Washington

Senior advisers to the National Institutes of Health (NIH) have called for a billion dollars a year to be spent on construction and renovation of biomedical research labs.

The proposed investment would dwarf the $75 million that Congress earmarked for construction from the biomedical agency's 2001 budget of $20 billion. But advocates of the change say that a boost in such spending is needed if research infrastructure is to keep pace with the doubling of the overall NIH budget between 1999 and 2003.

The recommendation was delivered in a report to acting NIH director Ruth Kirschstein on 7 June by a group commissioned in 1999 by outgoing NIH director Harold Varmus.

The group says that existing construction funding cannot keep pace with recent large increases in NIH funding for researchers. “We wanted ... people [to] understand you can't do research in a garage,” says William Brody, president of Johns Hopkins University, who chaired the group.

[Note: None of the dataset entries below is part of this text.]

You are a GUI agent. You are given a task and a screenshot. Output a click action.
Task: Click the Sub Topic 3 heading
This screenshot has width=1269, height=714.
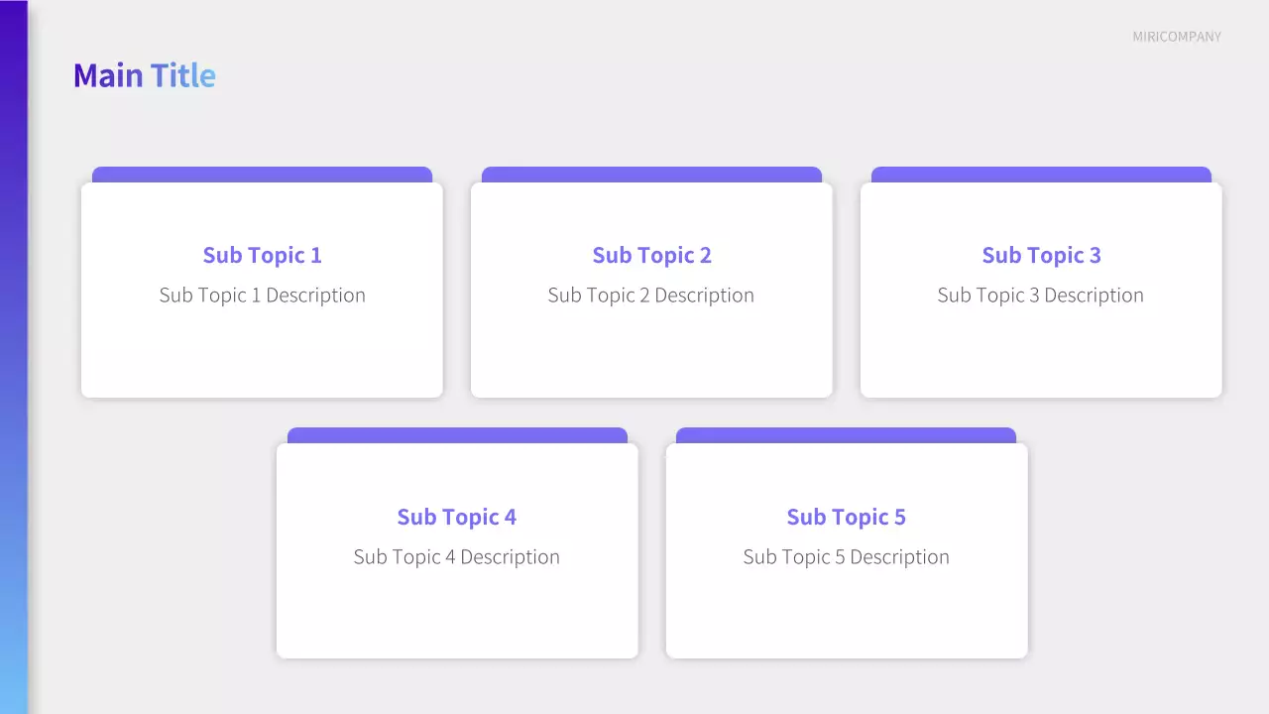click(x=1041, y=255)
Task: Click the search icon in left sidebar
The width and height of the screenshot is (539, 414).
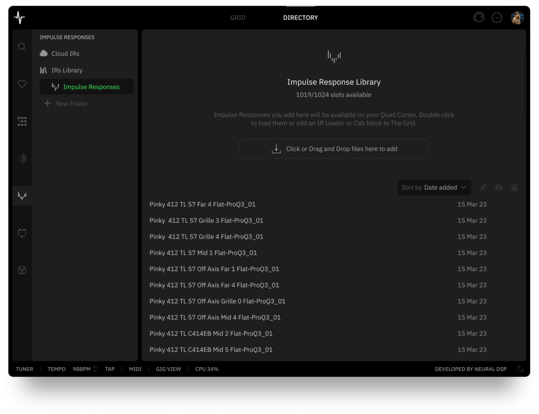Action: 22,47
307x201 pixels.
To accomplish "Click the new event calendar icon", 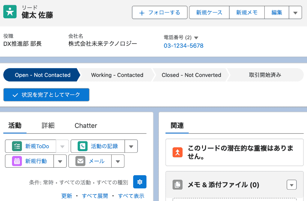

But NIH officials fear that Congress may respond to the request with money that the NIH could otherwise spend on grants to researchers. “If there was to be interest in putting more money in construction ... then they might try to find it somewhere else [in the NIH],” notes Kirschstein. She deferred a decision on the group's findings until the committee meets again in December.

Academic medical centres in the United States customarily pay for new laboratories themselves, hoping to recoup some of their costs from government grants.